**SHORT PROBLEM**
Quote the data below word for word, from the line containing "The image size is (1381, 868)." down to the line containing "coord(745,116)", both included. Leave the pictures out.

**RECORDS TO USE**
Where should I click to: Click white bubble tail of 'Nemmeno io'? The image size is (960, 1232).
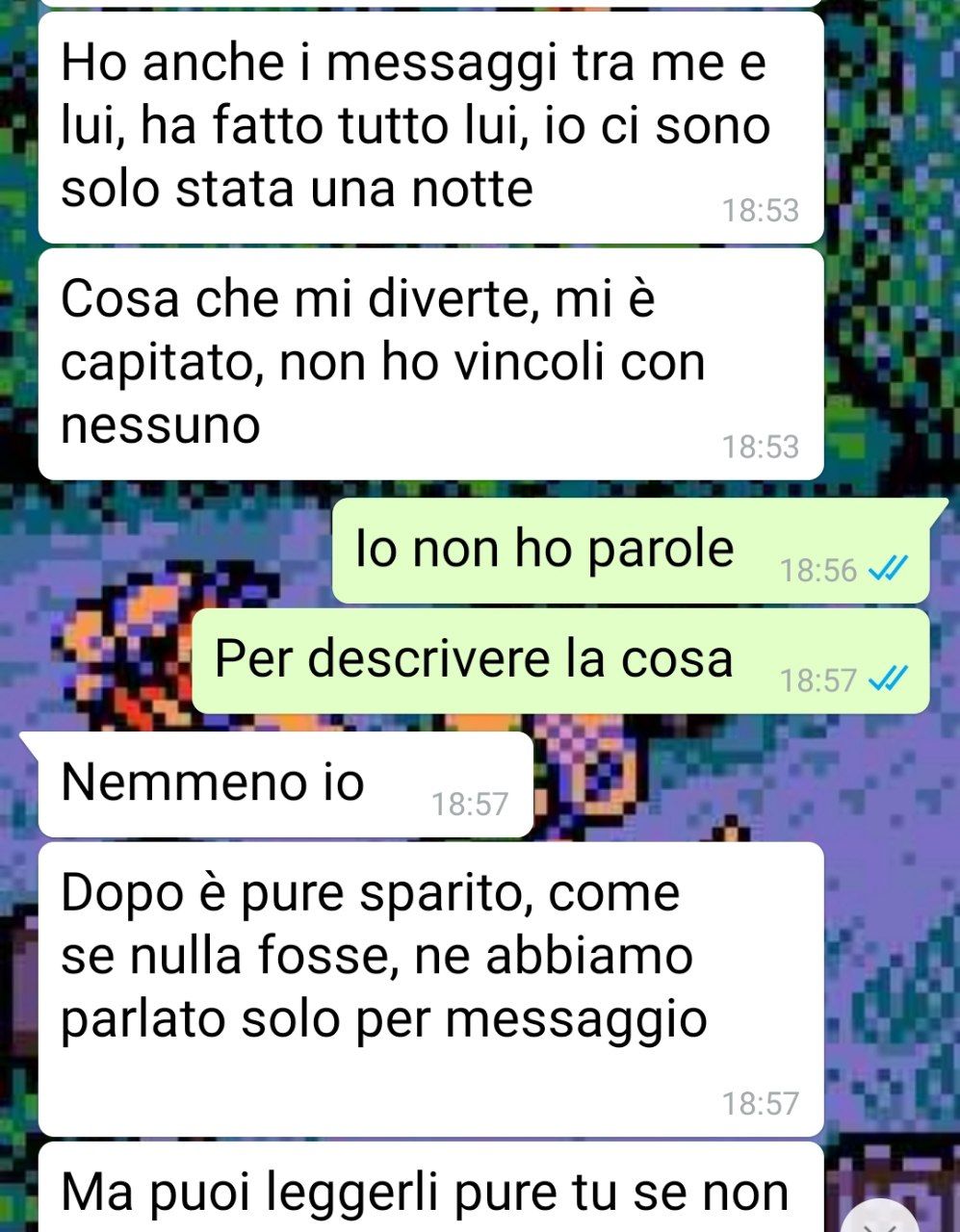tap(31, 743)
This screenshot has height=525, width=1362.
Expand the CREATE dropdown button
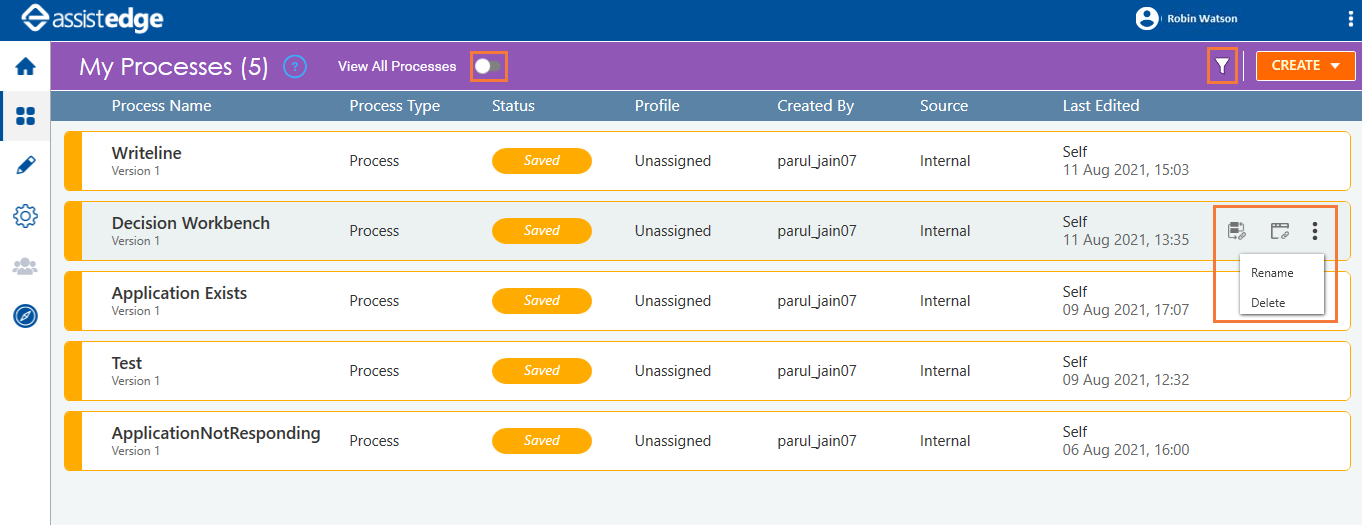1306,66
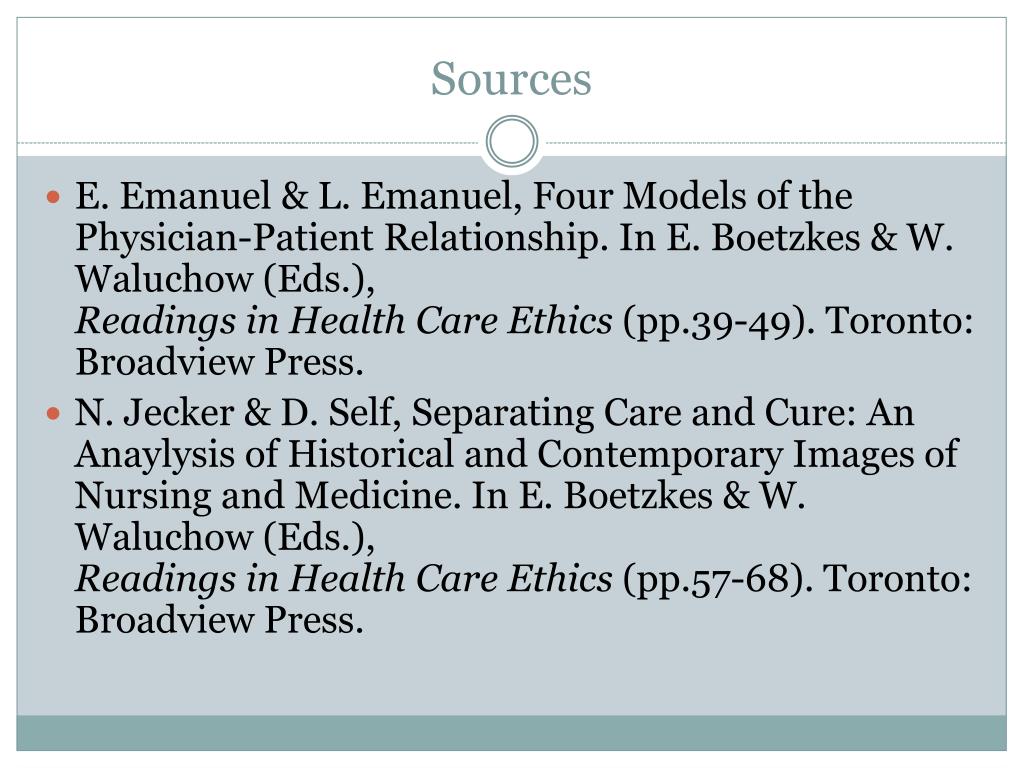Click the second 'Waluchow (Eds.),' line

point(225,537)
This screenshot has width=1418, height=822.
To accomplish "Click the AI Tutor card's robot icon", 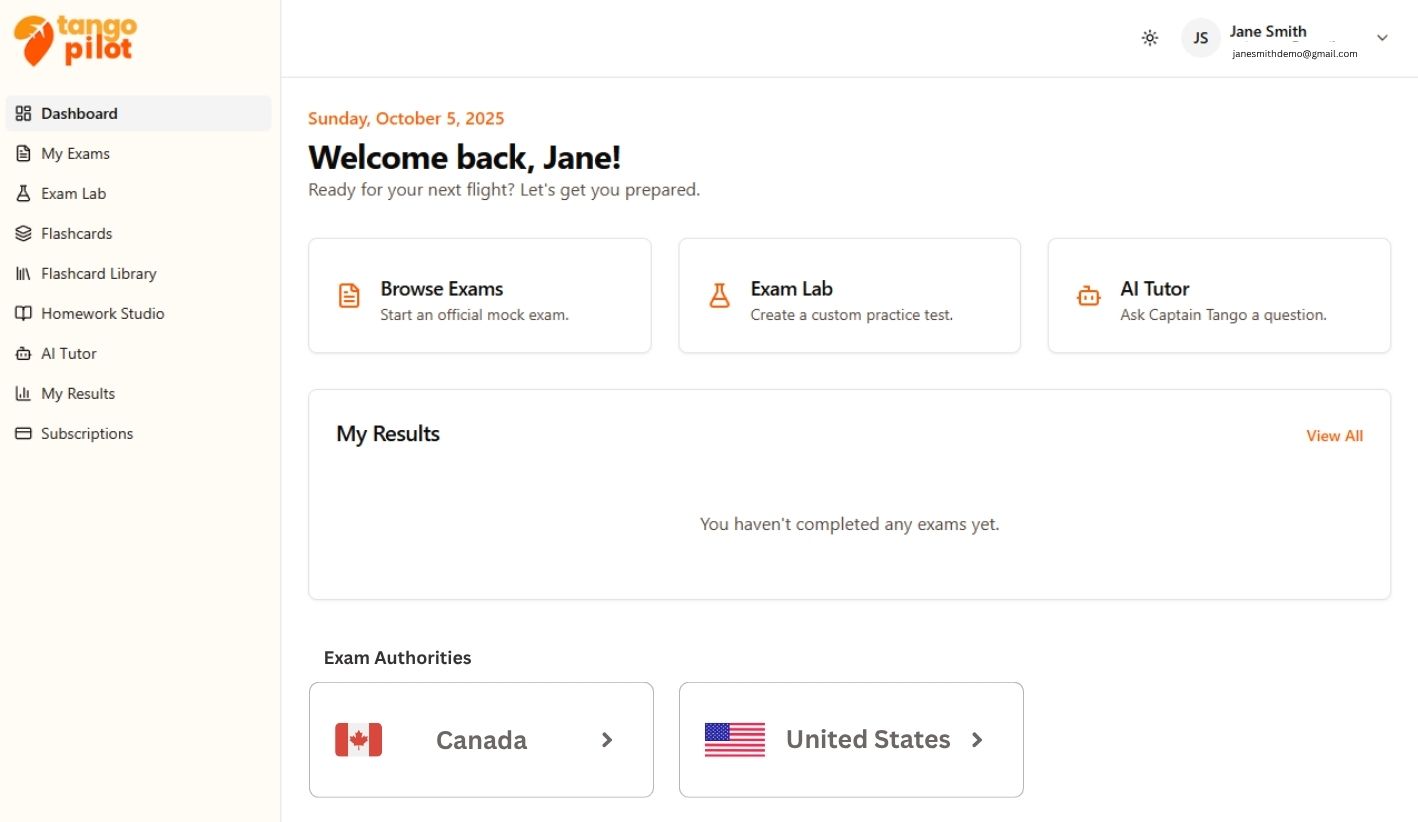I will point(1088,296).
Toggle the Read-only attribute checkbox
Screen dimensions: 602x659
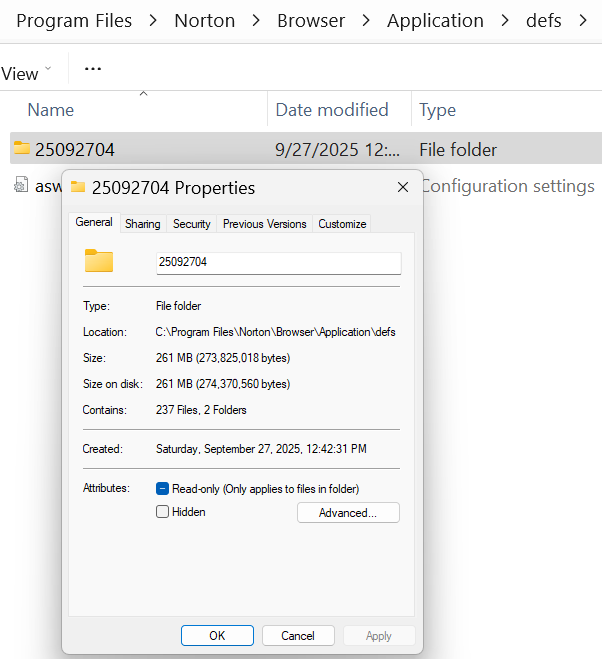pyautogui.click(x=163, y=489)
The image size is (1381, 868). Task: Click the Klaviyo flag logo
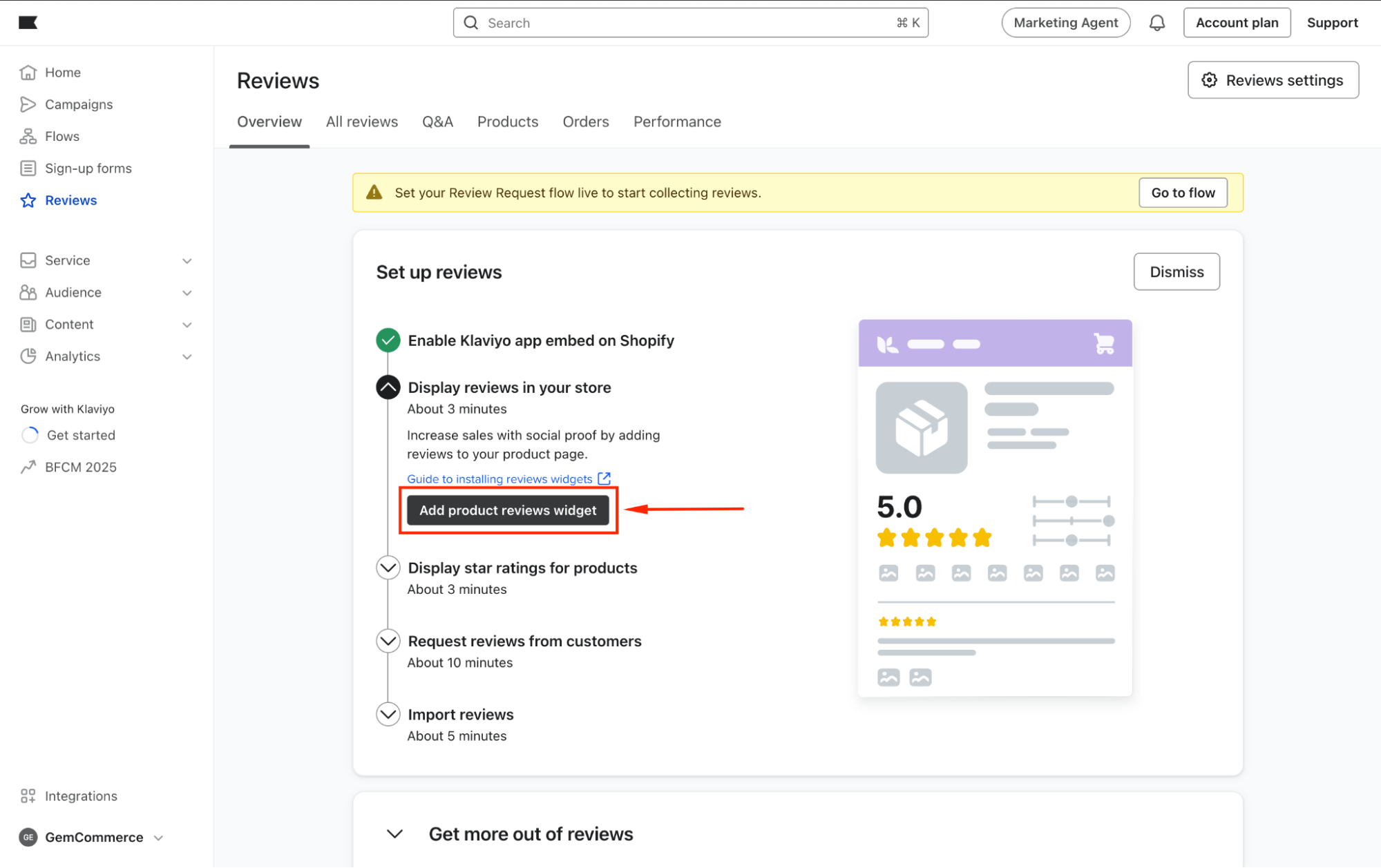tap(28, 23)
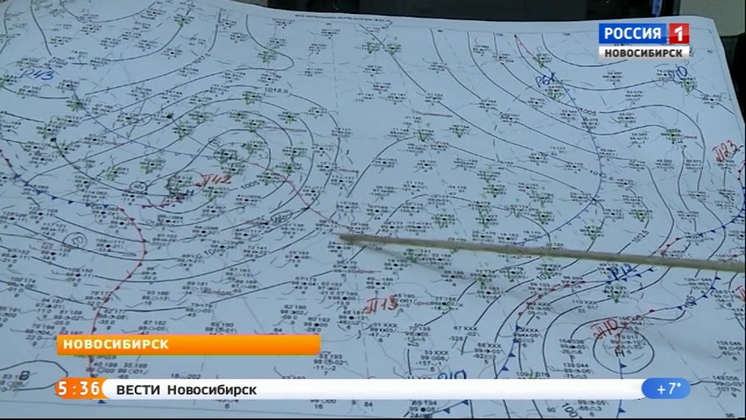Screen dimensions: 746x420
Task: Click the blue P14 mark above П10
Action: coord(620,274)
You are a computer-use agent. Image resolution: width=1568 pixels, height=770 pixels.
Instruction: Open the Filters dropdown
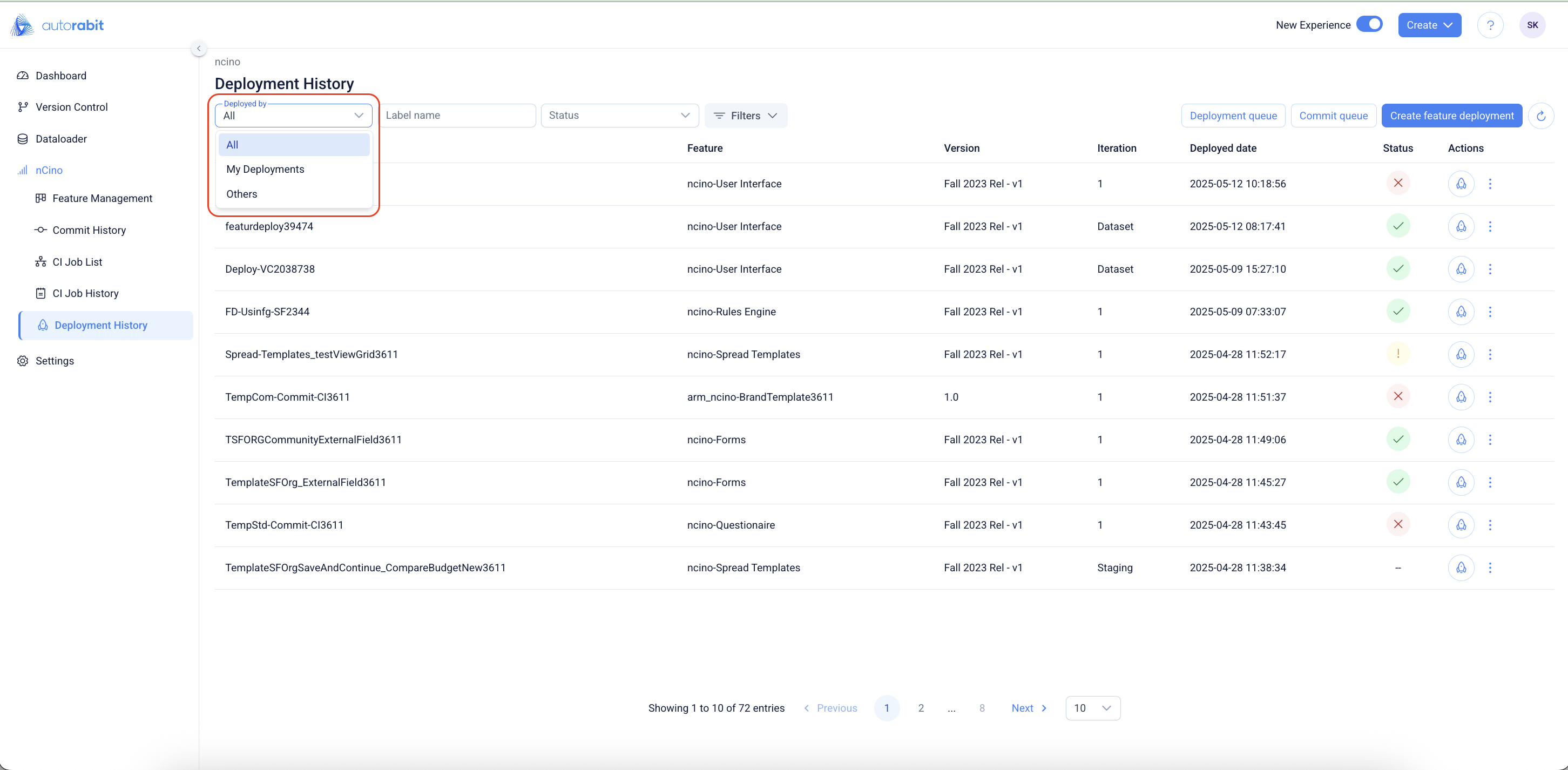coord(745,116)
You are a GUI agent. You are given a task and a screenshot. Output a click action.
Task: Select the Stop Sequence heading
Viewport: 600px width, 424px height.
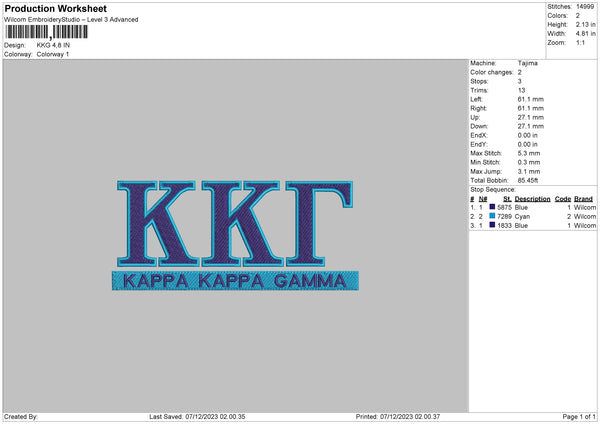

**RESULT OF THIS TASK**
The image size is (1381, 868). Task: Click the Klaviyo flag logo
tap(28, 23)
Screen dimensions: 746x420
Task: Click the blue P14 mark above П10
Action: coord(620,274)
You are a computer-use agent. Image resolution: width=1568 pixels, height=770 pixels.
Instruction: Open the Filters dropdown
coord(745,116)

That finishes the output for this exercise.